This has been shown by Mishael Rosenthal and suggested by Make42 in his comment.
It's been suggested that observed behavior is related to HashPartitioner
when in fact parallelize
doesn't shuffle and doesn't use HashPartitioner
.
import org.apache.spark.sql.SparkSession
/* Note: standalone (non-local) mode */
val master = "spark://...:7077"
val spark = SparkSession.builder.master(master).getOrCreate()
/* Note: deterministic order */
val rdd = sc.parallelize(Seq("a", "b", "c", "d"), 4).sortBy(identity[String])
require(rdd.collect.sliding(2).forall { case Array(x, y) => x < y })
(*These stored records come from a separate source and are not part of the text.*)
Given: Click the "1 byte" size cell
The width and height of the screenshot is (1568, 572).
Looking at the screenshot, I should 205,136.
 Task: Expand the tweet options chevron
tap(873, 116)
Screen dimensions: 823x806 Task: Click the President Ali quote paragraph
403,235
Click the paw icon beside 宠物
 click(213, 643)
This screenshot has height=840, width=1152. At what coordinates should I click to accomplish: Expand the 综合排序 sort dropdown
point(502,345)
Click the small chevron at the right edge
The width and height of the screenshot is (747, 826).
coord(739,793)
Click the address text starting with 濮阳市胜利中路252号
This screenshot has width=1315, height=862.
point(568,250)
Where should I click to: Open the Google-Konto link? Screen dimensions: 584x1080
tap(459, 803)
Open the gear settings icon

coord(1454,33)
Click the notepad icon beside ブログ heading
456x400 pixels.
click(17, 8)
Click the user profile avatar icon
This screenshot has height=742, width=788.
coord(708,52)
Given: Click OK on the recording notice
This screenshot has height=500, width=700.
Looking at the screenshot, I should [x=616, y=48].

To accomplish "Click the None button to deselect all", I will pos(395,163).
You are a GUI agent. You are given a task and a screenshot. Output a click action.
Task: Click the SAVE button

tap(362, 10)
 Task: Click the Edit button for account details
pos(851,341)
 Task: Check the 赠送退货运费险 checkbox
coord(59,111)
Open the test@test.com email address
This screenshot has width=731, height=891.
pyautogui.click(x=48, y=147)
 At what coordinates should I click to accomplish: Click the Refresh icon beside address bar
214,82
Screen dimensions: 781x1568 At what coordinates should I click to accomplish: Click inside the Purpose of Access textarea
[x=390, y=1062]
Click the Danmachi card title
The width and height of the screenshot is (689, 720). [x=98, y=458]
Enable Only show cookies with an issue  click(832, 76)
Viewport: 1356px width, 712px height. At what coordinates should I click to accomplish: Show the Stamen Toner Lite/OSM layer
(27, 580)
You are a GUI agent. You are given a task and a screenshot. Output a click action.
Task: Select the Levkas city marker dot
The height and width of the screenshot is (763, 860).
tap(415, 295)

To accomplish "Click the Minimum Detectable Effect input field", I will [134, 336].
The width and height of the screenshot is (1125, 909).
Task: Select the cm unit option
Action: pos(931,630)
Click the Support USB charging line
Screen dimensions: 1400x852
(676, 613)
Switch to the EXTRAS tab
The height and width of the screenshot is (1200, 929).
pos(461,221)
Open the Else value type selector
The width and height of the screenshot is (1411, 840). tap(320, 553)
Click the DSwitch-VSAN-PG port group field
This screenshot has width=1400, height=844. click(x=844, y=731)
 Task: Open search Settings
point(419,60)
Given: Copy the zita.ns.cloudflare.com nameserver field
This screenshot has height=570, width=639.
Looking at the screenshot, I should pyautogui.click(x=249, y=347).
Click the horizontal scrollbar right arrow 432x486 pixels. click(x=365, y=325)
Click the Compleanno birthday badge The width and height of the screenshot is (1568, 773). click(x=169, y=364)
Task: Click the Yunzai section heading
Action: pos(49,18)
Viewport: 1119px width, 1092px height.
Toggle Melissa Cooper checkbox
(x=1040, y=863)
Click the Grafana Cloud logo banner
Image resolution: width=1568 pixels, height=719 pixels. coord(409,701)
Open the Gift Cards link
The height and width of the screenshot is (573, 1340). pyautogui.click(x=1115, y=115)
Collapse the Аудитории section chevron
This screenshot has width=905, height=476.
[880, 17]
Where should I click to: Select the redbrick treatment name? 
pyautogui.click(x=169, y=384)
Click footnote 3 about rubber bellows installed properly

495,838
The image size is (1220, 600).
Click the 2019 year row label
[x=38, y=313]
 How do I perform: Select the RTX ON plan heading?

/* Note: all posible permutations */
require(Seq.fill(1000)(rdd.fold("")(_ + _)).toSet.size == 24)
Explained:
Structure of fold
for RDD
def fold(zeroValue: T)(op: (T, T) => T): T = withScope {
var jobResult: T
val cleanOp: (T, T) => T
val foldPartition = Iterator[T] => T
val mergeResult: (Int, T) => Unit
sc.runJob(this, foldPartition, mergeResult)
jobResult
}
is the same as structure of reduce
for RDD:
def reduce(f: (T, T) => T): T = withScope {
val cleanF: (T, T) => T
val reducePartition: Iterator[T] => Option[T]
var jobResult: Option[T]
val mergeResult = (Int, Option[T]) => Unit
sc.runJob(this, reducePartition, mergeResult)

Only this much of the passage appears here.